Грошев промолчал. Он знал, что теперь Аркадий говорит правду. Преступники именно обнаглели. Безнаказанность всегда приводит к наглости, которая чаще всего кончается провалом. И когда они попадаются, то довольно быстро понимают причины провала и теряются. Так растерялся и Аркадий Хромов. Он подписал протокол допроса, и Грошев мог бы вздохнуть спокойно.

Но Грошев прекрасно понимал, что дело только начинается, и потому вздохнул тяжело и доверительно сообщил:

– Вот так-то, Аркадий Васильевич. За копейки идете в тюрьму и портите себе жизнь.

– Это уж точно… А сколько… дадут?

Несколько секунд Грошев колебался, сказать или не сказать, но потом решил не отступать от своего принципа – не кривить душой, не пугать и не задабривать посулами. Говорить правду. И он сказал правду.

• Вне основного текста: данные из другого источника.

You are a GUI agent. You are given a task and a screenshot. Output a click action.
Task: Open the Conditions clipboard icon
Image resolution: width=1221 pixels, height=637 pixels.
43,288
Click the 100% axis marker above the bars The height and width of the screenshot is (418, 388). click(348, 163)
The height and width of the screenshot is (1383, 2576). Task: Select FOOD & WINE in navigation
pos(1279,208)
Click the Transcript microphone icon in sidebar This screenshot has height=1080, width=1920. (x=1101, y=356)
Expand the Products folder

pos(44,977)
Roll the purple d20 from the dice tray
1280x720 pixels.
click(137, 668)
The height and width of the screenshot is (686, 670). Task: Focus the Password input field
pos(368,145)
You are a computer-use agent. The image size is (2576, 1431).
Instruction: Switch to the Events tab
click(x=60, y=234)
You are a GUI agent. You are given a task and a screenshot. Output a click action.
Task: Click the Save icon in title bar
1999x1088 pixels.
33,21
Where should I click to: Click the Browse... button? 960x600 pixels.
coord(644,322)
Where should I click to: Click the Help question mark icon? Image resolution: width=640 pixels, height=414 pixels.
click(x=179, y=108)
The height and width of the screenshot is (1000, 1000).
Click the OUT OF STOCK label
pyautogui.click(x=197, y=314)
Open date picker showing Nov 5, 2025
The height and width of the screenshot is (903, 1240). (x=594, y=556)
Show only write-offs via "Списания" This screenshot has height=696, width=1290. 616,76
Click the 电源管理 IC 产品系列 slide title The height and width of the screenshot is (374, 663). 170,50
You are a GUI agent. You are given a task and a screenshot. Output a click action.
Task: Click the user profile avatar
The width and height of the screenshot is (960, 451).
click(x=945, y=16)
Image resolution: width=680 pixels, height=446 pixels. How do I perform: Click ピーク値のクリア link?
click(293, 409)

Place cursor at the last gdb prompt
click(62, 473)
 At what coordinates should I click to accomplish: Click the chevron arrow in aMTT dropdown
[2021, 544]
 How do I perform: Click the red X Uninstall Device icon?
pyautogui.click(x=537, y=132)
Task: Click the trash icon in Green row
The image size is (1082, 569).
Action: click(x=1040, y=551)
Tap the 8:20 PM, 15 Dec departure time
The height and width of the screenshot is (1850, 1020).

– По-моему, дадут два, а может быть, и три года. Учтут молодость, первую судимость… Но только в том случае, если будет доказано, что вы не причастны к другому, связанному с этим, делу. Понимаете?

Хромов кивнул и долго рассматривал сцепленные пальцы. Потом сказал:

– Я догадывался, но точно ничего не знал.

– А что знаете неточно?

– Неточно? Вадим с Женькой ищут какие-то бумаги. Какие – не знаю. Зачем – тоже. И еще… Да нет, это могло показаться.

– Нам пригодится и то, что показалось.

– И еще они ищут ветку сирени.

– Чего-чего? – невольно вырвалось у Николая.

– Понимаете, как-то после выпивки Вадим сказал Женьке, что вся эта их затея – ерунда, легенда, трепотня и с машинами у них ничего не выйдет. Только даром теряют время и рискуют. Но Женька уперся. «Я, говорит, верю, а ты можешь отлипнуть. Но ветку сирени я все равно найду. Никуда она не денется».

Отпустив Хромова, Николай Грошев еще долго сидел в следственной камере и думал. Временами ему очень хотелось немедленно вызвать Вадима Согбаева и сразу фактами припереть его к стенке, чтобы выяснить, что же он искал в белых «Волгах». Но Николай понимал – Вадима не сломят первые дни тюрьмы. Он бывал в ней не раз. Он будет выкручиваться и молчать. Вряд ли выйдет из своей «закаменелости» и Евгений.